Input for this task:

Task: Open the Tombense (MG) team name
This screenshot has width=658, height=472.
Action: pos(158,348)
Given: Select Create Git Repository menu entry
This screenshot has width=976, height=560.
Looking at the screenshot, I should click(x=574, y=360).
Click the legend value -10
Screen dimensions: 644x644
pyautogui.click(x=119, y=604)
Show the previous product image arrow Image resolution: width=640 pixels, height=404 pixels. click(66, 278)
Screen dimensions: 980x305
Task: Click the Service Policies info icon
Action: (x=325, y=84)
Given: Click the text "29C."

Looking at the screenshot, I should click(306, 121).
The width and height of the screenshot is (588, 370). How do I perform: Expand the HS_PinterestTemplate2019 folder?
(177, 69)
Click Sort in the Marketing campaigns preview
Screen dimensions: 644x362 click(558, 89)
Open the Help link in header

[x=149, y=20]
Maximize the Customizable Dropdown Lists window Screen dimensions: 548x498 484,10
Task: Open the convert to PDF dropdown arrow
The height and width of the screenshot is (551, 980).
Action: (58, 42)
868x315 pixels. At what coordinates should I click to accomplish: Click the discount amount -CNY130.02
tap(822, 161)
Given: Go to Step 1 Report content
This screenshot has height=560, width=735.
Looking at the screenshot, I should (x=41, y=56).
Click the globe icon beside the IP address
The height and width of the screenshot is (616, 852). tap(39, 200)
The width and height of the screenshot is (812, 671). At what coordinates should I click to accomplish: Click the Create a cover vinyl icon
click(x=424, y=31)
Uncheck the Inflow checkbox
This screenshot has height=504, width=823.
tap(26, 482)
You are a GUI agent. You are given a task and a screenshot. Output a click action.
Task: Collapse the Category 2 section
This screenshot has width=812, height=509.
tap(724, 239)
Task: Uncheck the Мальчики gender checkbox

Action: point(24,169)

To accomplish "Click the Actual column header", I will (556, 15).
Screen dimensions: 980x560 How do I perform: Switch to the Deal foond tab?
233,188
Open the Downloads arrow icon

What to do: The response must restate every entry word for word.

Output of the exercise:
Task: Open the Tombense (MG) team name
This screenshot has width=658, height=472.
Action: pos(158,348)
Given: Select Create Git Repository menu entry
This screenshot has width=976, height=560.
Looking at the screenshot, I should click(x=574, y=360).
Click the legend value -10
Screen dimensions: 644x644
pyautogui.click(x=119, y=604)
Show the previous product image arrow Image resolution: width=640 pixels, height=404 pixels. click(66, 278)
Screen dimensions: 980x305
Task: Click the Service Policies info icon
Action: (x=325, y=84)
Given: Click the text "29C."

Looking at the screenshot, I should click(306, 121).
The width and height of the screenshot is (588, 370). How do I perform: Expand the HS_PinterestTemplate2019 folder?
(177, 69)
Click Sort in the Marketing campaigns preview
Screen dimensions: 644x362 click(558, 89)
Open the Help link in header

[x=149, y=20]
Maximize the Customizable Dropdown Lists window Screen dimensions: 548x498 484,10
Task: Open the convert to PDF dropdown arrow
The height and width of the screenshot is (551, 980).
Action: (58, 42)
868x315 pixels. At what coordinates should I click to accomplish: Click the discount amount -CNY130.02
tap(822, 161)
Given: Go to Step 1 Report content
This screenshot has height=560, width=735.
Looking at the screenshot, I should (x=41, y=56).
Click the globe icon beside the IP address
The height and width of the screenshot is (616, 852). tap(39, 200)
The width and height of the screenshot is (812, 671). At what coordinates should I click to accomplish: Click the Create a cover vinyl icon
click(x=424, y=31)
Uncheck the Inflow checkbox
This screenshot has height=504, width=823.
tap(26, 482)
You are a GUI agent. You are given a task and a screenshot. Output a click action.
Task: Collapse the Category 2 section
This screenshot has width=812, height=509.
tap(724, 239)
Task: Uncheck the Мальчики gender checkbox

Action: point(24,169)

To accomplish "Click the Actual column header", I will (556, 15).
Screen dimensions: 980x560 How do I perform: Switch to the Deal foond tab?
233,188
Open the Downloads arrow icon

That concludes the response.